When Attorney General K K Venugopal qualified his statement by saying that “the Centre’s stand was based on the state governments’ assertion about no starvation death in their geographical jurisdiction, a bench of Chief Justice N V Ramana and Justices A S Bopanna and Hima Kohli said, “Hunger and malnutrition go hand in hand. Hunger has to be satiated. It is the duty of the governments to provide food to the section of the population that stays hungry.”
Coronavirus has also badly dented and thus affected those learners from the vulnerable communities. For instance, the 2020 Annual State of Education Report projected that only 8.1% of children in government schools attended online classes. In the municipal corporation-run primary schools, the situation is even deplorable. By and large, in the government-run schools less than 10% attend the classes as the rest do not have phones.
On this subject, “The Supreme Court actually widened the ambit and asked the government to provide students with the gadgets in all schools, private, government or added and directed the central and state governments to fond a solution together. The courted noted that “a practicable, reasonable and workable solution can be found in the interest of providing access to computers and internet facilities to the young citizens of India belonging to the economically weaker sections and disadvantaged groups who are constitutionally entitled to free and compulsory education in terms of Article 21A.”

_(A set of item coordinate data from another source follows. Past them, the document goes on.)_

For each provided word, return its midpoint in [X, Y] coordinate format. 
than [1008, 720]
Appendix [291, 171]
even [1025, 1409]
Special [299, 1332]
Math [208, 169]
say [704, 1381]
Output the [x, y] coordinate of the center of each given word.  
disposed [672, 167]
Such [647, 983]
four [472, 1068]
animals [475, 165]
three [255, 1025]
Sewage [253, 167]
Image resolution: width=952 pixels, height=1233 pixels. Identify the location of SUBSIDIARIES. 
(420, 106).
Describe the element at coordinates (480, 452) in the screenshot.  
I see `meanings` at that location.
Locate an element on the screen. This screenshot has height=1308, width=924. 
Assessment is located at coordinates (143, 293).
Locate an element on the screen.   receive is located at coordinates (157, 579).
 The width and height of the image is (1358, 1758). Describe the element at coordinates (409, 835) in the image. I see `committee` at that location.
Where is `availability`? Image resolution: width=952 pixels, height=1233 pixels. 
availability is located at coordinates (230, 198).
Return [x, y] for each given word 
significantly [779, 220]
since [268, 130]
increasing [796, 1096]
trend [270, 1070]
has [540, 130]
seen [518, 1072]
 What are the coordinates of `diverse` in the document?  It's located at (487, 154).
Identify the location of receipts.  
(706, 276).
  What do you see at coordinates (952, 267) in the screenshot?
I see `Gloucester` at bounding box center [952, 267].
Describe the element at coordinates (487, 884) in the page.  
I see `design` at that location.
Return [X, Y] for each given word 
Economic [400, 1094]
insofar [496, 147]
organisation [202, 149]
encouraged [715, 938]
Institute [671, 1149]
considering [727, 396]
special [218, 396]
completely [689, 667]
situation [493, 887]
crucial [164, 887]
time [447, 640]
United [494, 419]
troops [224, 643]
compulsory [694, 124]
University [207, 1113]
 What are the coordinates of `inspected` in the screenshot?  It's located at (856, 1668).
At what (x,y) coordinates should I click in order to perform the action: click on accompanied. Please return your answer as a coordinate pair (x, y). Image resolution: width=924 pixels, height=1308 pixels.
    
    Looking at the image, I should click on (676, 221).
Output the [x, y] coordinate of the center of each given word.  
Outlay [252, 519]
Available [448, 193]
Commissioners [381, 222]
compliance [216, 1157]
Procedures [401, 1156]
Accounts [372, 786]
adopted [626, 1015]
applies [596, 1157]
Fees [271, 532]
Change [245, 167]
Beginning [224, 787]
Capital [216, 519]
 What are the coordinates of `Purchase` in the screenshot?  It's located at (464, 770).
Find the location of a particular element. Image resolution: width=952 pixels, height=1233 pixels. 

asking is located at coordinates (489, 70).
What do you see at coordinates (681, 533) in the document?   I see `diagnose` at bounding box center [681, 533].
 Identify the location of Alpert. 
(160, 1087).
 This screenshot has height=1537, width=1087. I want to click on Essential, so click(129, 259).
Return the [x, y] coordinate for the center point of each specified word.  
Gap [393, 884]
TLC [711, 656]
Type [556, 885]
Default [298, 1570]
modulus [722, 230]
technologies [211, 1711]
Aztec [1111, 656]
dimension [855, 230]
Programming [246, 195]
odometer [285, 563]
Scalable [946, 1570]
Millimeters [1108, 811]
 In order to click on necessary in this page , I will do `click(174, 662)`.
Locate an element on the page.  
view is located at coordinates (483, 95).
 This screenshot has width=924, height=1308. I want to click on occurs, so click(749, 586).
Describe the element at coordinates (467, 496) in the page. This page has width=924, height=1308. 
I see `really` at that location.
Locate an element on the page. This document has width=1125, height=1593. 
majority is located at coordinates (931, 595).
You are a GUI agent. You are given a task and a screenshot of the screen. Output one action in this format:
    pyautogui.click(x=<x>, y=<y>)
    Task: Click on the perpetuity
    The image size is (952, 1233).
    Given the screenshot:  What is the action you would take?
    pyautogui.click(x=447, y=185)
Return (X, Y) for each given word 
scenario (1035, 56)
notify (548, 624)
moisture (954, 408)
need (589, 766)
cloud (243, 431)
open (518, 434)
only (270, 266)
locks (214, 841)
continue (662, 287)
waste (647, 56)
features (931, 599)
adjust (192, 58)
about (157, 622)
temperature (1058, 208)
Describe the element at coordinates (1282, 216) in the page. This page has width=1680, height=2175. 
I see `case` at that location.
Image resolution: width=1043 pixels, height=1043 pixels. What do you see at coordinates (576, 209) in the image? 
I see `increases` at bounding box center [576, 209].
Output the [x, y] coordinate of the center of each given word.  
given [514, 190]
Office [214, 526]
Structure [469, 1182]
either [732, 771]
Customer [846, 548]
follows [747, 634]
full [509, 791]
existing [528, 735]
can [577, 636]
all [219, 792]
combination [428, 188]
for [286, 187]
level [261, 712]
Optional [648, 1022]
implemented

The data, facts and figures are recent and mind boggling as 4.6 crore people have been pushed to extreme poverty in 2020, and in the process Indian billionaires’ wealth substantially rose many times. Oxfam India report in conclusion says “to recognize inequality is real and agree to measure it with a robust and transparent data collection mechanism to measure income and wealth inequality” in view of the fact that 142 billionaires own more wealth than 555million people.
Those who govern polity and control economy might think that in line with Thomas Piketty that “I think inequality is fine, as long as it is in the common interest.” Common interest in line with maximum happiness for the maximum number of people ought to echo and resonate at all levels and not just the happiness and quality living of a few. This the state of our nation as we commemorate yet another Republic Day.